**DOCUMENT SEGMENT**
Murky Objectives of the PPIP

 |  Includes: AZ, BAC, BK, BLK, C, FITB, GE, GS, HBAN, JPM, KEY, RF, STI, WFC, XLF
by: Linus Wilson

It is looking like the Public Private Investment Partnership (PPIP) asset managers will not include a big bank or investment bank, but no one can be sure until the announcement, which was delayed from last week. I’m not convinced that the PPIP will be a boon to asset managers, but as long as the toxic asset program is voluntary it does help the banks. How much asset managers like Angelo Gordon & Co. benefit depends on the competitiveness of the bidding process. It is reportedly starting out at a paltry $20 billion by TARP standards. That is down from as much as $1,000 billion when anounced and $50 billion last week. Unfortunately, sometimes things that start small have a way of getting a lot bigger.

The PPIP seems to have two sometimes conflicting goals:

  1. Restart the securitization market for home loans by creating buyers for residential mortgage backed securities without government guarantees.

**WHAT IS EXPECTED**
Summarize the commentary above on the Public Private Investment Partnership (PPIP) in two sentences.

**DATA PROVIDED**
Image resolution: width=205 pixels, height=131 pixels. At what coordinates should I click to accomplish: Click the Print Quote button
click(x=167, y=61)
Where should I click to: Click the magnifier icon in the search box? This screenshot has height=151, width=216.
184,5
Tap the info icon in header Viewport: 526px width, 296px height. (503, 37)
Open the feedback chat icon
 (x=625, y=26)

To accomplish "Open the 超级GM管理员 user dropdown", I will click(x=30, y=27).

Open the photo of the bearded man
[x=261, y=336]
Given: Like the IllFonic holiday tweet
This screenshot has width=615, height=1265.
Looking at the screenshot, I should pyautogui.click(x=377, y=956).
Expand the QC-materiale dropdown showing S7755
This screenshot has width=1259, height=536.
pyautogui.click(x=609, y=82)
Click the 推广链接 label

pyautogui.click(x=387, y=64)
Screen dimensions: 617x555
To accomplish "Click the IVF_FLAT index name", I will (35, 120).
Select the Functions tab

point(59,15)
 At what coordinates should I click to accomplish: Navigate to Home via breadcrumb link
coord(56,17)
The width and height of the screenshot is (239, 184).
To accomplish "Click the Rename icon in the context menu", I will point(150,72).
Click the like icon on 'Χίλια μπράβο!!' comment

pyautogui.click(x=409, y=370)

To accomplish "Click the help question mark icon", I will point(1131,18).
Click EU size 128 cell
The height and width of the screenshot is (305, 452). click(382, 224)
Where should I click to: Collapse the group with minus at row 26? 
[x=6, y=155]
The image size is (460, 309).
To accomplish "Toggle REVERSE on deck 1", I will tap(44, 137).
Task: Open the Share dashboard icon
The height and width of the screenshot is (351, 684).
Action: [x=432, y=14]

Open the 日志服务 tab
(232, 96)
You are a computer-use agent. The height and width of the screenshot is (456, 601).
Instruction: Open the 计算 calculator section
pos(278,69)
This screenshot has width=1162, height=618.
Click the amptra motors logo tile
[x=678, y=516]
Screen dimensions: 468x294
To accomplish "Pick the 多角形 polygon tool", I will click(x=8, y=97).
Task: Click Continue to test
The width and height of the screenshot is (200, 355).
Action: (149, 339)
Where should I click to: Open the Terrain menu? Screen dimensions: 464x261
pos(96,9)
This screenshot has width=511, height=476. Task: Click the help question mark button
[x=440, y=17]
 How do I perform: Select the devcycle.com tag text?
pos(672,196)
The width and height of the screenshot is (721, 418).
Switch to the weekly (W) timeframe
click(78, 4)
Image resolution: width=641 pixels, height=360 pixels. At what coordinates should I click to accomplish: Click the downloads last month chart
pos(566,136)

**RESPONSE AREA**
The PPIP asset managers appear unlikely to include a big bank or investment bank, and the program, reportedly starting at $20 billion after estimates of as much as $1,000 billion at its announcement and $50 billion the previous week, helps banks as long as it is voluntary, though how much asset managers benefit depends on how competitive the bidding is. The program seems to have two sometimes conflicting goals, the first being to restart the securitization market for home loans by creating buyers for residential mortgage-backed securities without government guarantees.